Objective J : 1.031e+00

||∇J||_2 : 3.430e-01

||Hess J||_Frob : 1.485e+02

||g||_2 : 7.367e+00

||Jac g||_Frob : 2.896e+01

============================

With small \(\varepsilon\) and \(\delta\), and with our chosen \(\dini\), the objective should obviously be close to 1. The size of its gradient and of the constraint residuals at the warm start should be of similar order. In the print-out, \(\Vert \nabla J \Vert_2\) denotes the Euclidean norm. The cost function’s Hessian can be of larger order (this increases with a finer time step). In the print-out, \(\Vert \nabla \mathrm{Hess} \ J \Vert_{\mathrm{Frob}}\) is the Frobenius norm of the Hessian matrix, which, intuitively speaking, tells you “how big” the linear transformation is “on average”, so it’s a good measure to consider. The Jacobian of \(g\) can also be of slightly larger order.

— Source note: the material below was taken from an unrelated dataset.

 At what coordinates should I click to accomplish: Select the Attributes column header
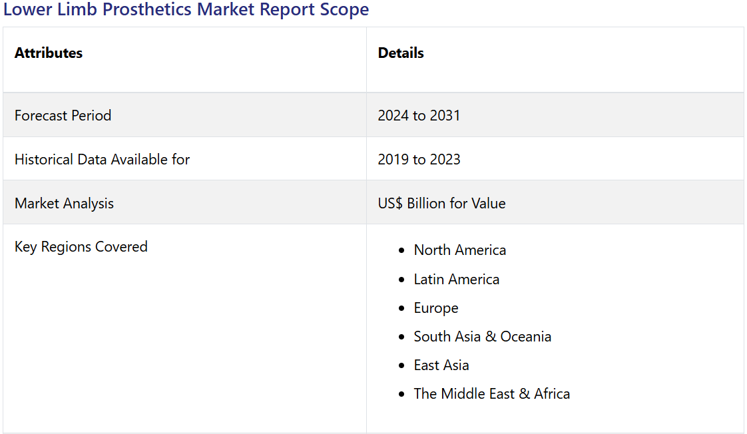click(x=49, y=53)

The print-out shows that our problem is well-scaled, great. But one last thing we’ll also do is tell IPOPT to scale the problem before we solve it, with "ipopt.nlp_scaling_method":

.... set up problem ....

opts = {"ipopt.print_level": 0, 
        "print_time": 0, 
        "ipopt.sb": "yes",
        "ipopt.nlp_scaling_method": "gradient-based"}

opti.minimize(cost)
opti.solver("ipopt", opts)

6.2 Solving WITHOUT homotopy

This subsection shows the effect of the parameters \(\varepsilon\) and \(\delta\) on the solution, without running the homotopy algorithm. In other words, we fix \(\varepsilon\) and \(\delta\), and solve \(\NLP_{\varepsilon, \delta}\) straight, without even specifying a good initial guess. Here is an example of how you can use the article’s repo to solve a problem:

import numpy as np
from car_OCP import solve_OCP, get_arc_length, plot_solution_in_statespace_and_control

eps=1e-2
delta=1e-2

x_init = np.array([[2],[0],[np.pi/2]])
x_target = np.array([[-2],[0]])

T = 10 # Horizon length
h = 0.1 # RK4 time step

obstacles = [
    {'centre': (0,0), 'radius': 0.5},
    {'centre': (-0.5,-0.5), 'radius': 0.2},
    {'centre': (1,0.5), 'radius': 0.3},
    {'centre': (1,-0.35), 'radius': 0.3},
    {'centre': (-1.5,-0.2), 'radius': 0.2},
    {'centre': (1.5,-0.2), 'radius': 0.2},
    {'centre': (-0.75,0), 'radius': 0.2},
    {'centre': (-1.25,0.2), 'radius': 0.2}
]

constraints = {
    'u1_min' : -1,
    'u1_max' : 1,
    'u2_min' : -1,
    'u2_max' : 1,
}

x_opt, u_opt = solve_OCP(x_init, x_target, obstacles, constraints, T, h, warm_start=None, eps=eps, delta=delta)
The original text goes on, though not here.